TASK REQUIREMENTS
The records below need to be repeated exactly, though not their pictures.

■ ■ ■ ■ ■ ■ ■

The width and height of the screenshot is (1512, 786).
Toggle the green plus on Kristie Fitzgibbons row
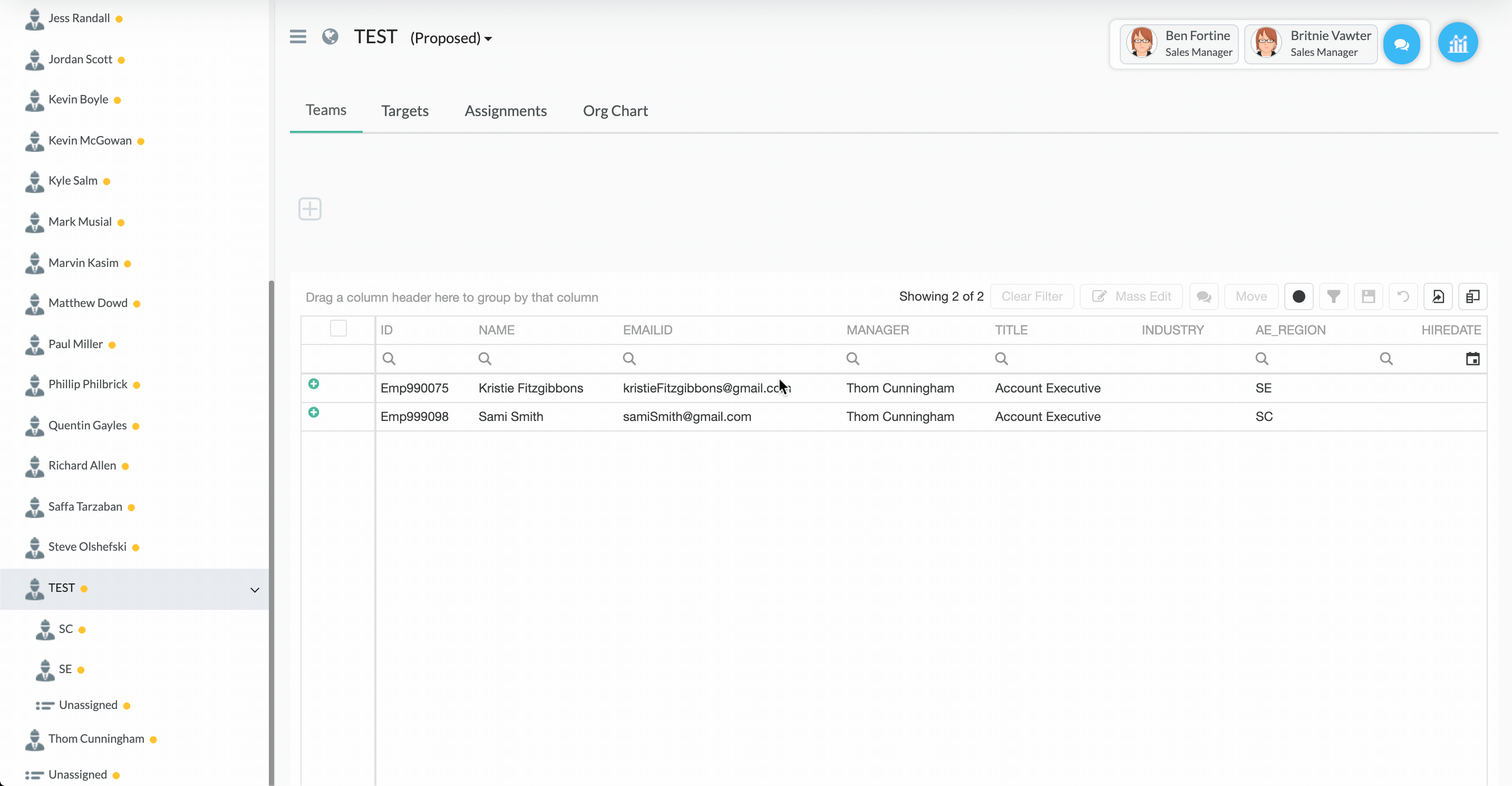314,384
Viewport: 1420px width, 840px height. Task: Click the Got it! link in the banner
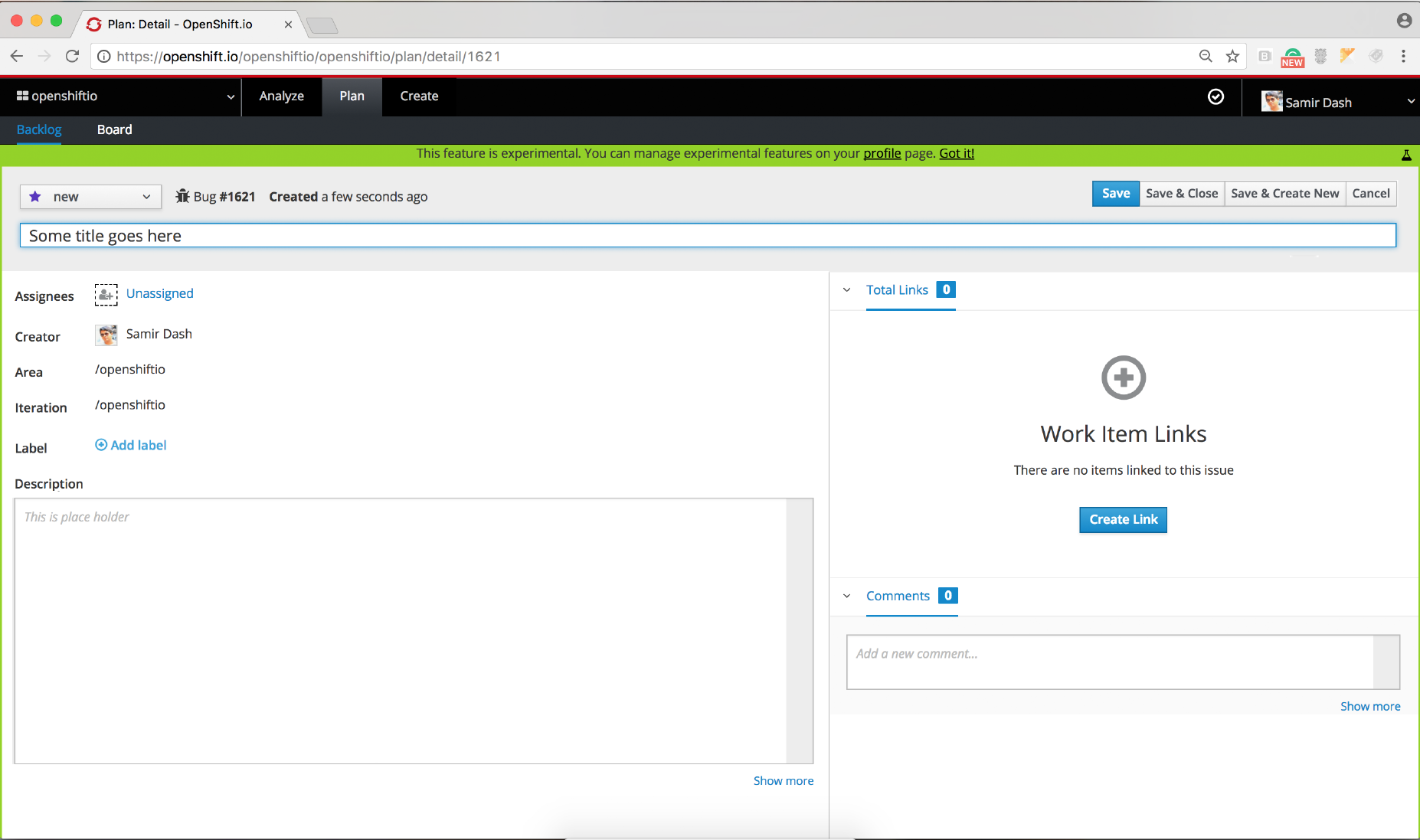click(957, 153)
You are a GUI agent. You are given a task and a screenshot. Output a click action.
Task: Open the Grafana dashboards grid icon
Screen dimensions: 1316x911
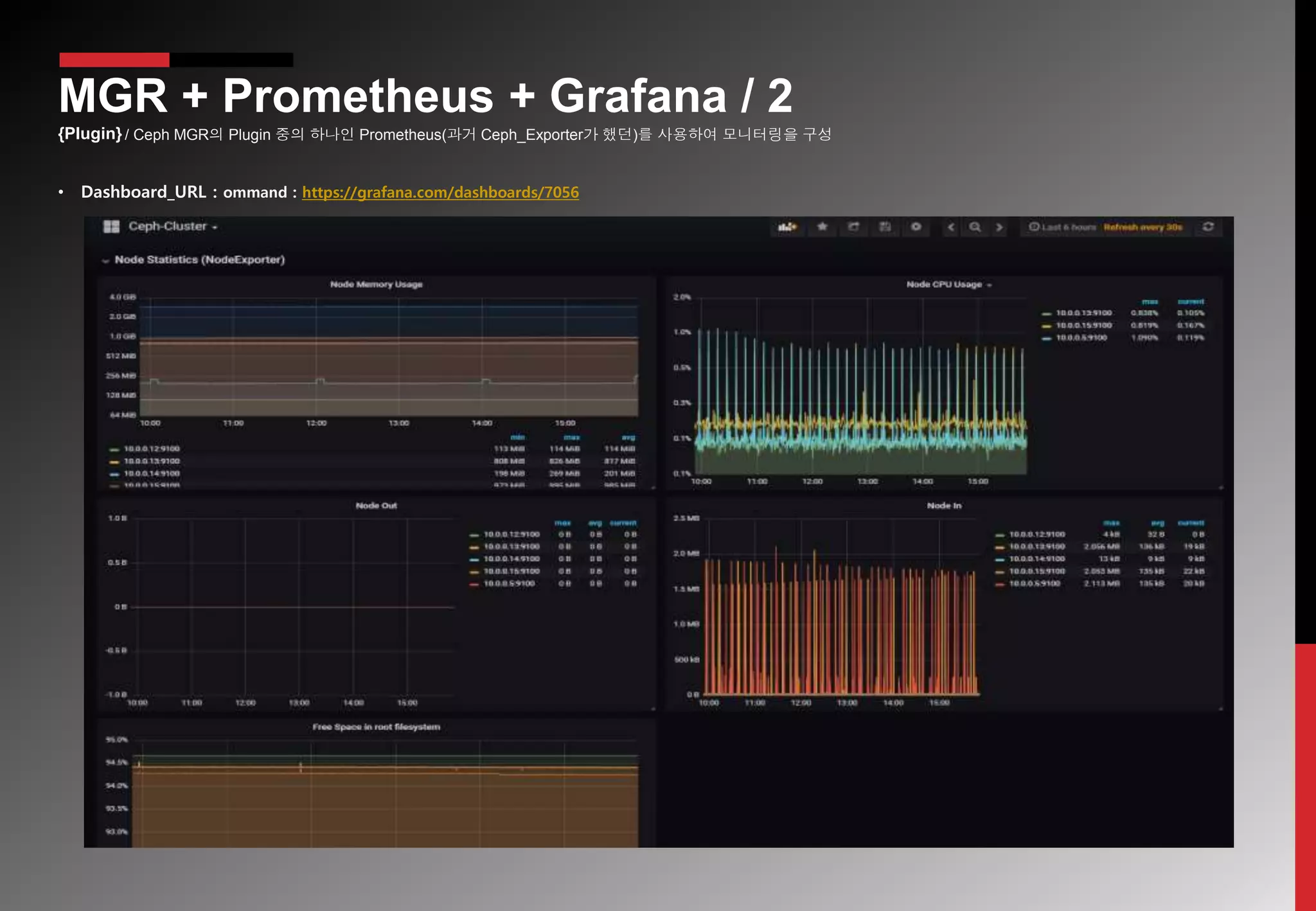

■ ■ ■ ■ ■ ■ ■

COMPLETED TASK
The width and height of the screenshot is (1512, 786).
Toggle the green plus on Kristie Fitzgibbons row
314,384
Viewport: 1420px width, 840px height. Task: Click the Got it! link in the banner
click(957, 153)
You are a GUI agent. You are given a task and a screenshot. Output a click action.
Task: Open the Grafana dashboards grid icon
Screen dimensions: 1316x911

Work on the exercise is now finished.